Release mechanism and kinetic exchange for phosphorus (P) in lake sediment characterized by diffusive gradients in thin films (DGT).

Diffusive gradients in thin films (DGT) technique has been newly designed for the identification of formation mechanisms of "internal phosphorus (P)-loading" and the numerical simulation of P exchange at DGT/sediment interface in Lake Dianchi. The primary mechanism was Fe-redox controlled P release from Fe-bound P in sediments, which was revealed by CDGT (P and Fe), total P (Fe) and P (Fe) fractions in NH4Cl and BD phases in sediments and their relationships at sites (N-T). The breakdown of algae biomass in the top layer of sediments at sites (O-T) and the coupled P/Fe/sulfur reactions at two depths at site N played a minor role in P release.
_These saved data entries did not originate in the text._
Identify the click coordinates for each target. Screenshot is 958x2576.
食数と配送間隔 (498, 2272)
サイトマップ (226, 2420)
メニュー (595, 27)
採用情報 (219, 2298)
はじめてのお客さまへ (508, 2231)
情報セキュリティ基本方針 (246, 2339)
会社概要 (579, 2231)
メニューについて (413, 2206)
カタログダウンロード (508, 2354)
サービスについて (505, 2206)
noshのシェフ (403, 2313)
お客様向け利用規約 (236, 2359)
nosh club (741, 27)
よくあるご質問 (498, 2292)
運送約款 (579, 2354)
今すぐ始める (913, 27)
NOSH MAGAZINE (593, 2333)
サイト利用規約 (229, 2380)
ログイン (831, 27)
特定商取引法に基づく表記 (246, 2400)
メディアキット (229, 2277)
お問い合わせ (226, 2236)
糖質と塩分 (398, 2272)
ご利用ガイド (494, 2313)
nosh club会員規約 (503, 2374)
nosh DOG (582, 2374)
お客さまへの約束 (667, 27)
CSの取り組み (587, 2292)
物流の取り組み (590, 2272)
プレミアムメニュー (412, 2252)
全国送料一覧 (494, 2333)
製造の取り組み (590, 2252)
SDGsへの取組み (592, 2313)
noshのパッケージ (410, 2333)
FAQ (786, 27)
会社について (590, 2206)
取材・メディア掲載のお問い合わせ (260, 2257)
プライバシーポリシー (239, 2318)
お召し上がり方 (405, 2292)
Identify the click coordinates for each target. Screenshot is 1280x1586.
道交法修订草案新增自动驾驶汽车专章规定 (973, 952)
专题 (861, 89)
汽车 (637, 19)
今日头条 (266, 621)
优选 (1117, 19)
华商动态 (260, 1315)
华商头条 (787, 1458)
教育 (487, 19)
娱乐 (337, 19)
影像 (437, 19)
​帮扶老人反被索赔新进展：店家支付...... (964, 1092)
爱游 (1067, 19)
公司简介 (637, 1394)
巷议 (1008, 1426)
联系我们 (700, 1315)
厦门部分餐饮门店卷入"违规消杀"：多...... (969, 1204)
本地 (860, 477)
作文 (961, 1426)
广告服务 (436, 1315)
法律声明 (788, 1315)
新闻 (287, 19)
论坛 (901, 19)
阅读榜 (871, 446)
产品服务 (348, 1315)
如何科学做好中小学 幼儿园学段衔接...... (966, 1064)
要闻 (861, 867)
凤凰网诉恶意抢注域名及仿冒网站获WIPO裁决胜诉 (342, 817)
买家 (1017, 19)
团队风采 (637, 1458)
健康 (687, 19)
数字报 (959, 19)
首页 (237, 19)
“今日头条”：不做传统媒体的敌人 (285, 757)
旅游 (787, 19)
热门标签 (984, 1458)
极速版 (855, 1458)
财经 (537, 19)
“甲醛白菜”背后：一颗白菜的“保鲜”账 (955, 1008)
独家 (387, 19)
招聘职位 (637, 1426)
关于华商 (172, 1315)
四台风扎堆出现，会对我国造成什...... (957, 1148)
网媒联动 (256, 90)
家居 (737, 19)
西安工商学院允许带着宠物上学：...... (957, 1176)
The "internal P-loading" was calculated to be 19.23ta-1, which was 3.0% of the "entering P-loading". At sites (1-9), DGT induced flux in sediments (DIFS) model for P was used to derive curves (i) the resupply parameter (R) against deployment time and (ii) the dissolved/sorbed concentrations against the distance at DGT/sediment interface, the variation characters of which were controlled by kinetics and sediment-P pool. Sulfide microniches in sediments related to P release were evaluated by computer imaging densitometry (CID). DGT-DIFS-CID should be a reliable method to reveal P mobilization in lake sediments.